We attended the Bright Ideas judging night final event yesterday, and a BIG congratulation is in order for… Fli!
Sorry for the blurry pictures, I was sitting on the top row!
The overall event was great. However, I talked to a couple of people, and if we could have one criticism—and we do—it would be the transparency of the event that night.
Let me start from the beginning.
On our way back from Wales (see my previous post), my group members all received an email saying that we were the finalist for Bright Ideas. Having mixed feelings between excited and a bit worried because we left our prototype in Wales with our manufacturer, we did our best to create another prototype, just for this event, in approximately 8 days. Money and time was invested, and expectations were build that we were going to attend this event to do the pitching workshop with the others, then pitch our product to the judges, and then wait for the judges to nominate the winners. Little did we know, it wasn’t what they (Bright Ideas) have planned for Wednesday to be.
So this was the pitching workshop—which was good—we did practice our pitch to strangers and exchanged feedbacks.
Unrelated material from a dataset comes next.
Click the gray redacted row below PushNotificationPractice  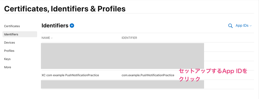click(123, 84)
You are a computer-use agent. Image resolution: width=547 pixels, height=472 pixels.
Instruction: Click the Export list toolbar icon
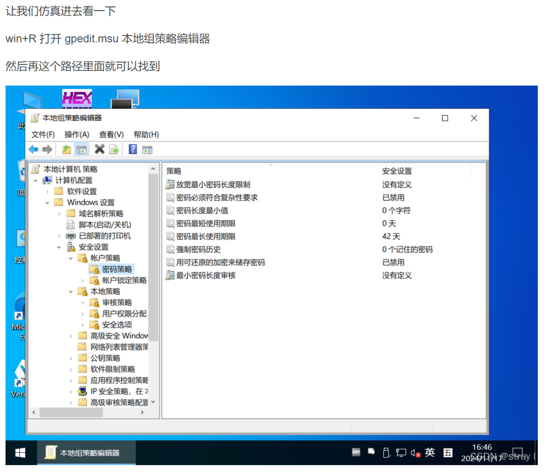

But what we didn’t know was that, in my own words, the pitching workshop was some kind of a manoeuvre for groups who did not get the “special email”. I may sound very negative in this post, but honestly, I am sincerely happy for all the winners—I am just disappointed in the process. Bear with me.
So the real finalists get a special email saying that they were going to pitch in front of the judges, during the pitching workshop where all of the “other finalist” will be, but it would be best not to spread the words about it.
a. Why make it so secretive?
b. Then why did we even receive an email saying that we were a finalist, when we aren’t?
If only they had told us from the beginning, that our group was, lets say, made it to the big 20 but not as a finalist, and that we all should come to the judging night on Wednesday, where there is going to be a pitching workshop etc—hey, we would still have come anyway! We are not kids who needs to be manipulated by sweet talk in order to get something done. Just tell us the truth and we’ll get it—we’re grown ups.
But now, because our expectations were not met, I highly doubt and questioned Bright Ideas’ integrity for hosting this event. Does it not occur to them that some of us may have put extra efforts and may have sacrificed other important things just to come to this event on Wednesday night?
Being a firm believer of freedom of speech—and counting on serendipity—I approached Dennis Aguma, the president of Kingston Entrepreneurs, whom I met and befriend with from previous event. I told him what I had in mind, and surprise, surprise, he said I was not the first person who talked to him about this. Then he said he would definitely bring this up to their review meeting. So, finger crossed, Bright Ideas will have a better procedure/transparency for their next events.
Hopefully this tiny gesture may encourage and inspire others to speak up their mind when they are not happy about something.
Other than that, it was a good set of events, it surely did encourage and support future entrepreneurs, and again, big congratulations for all the winners!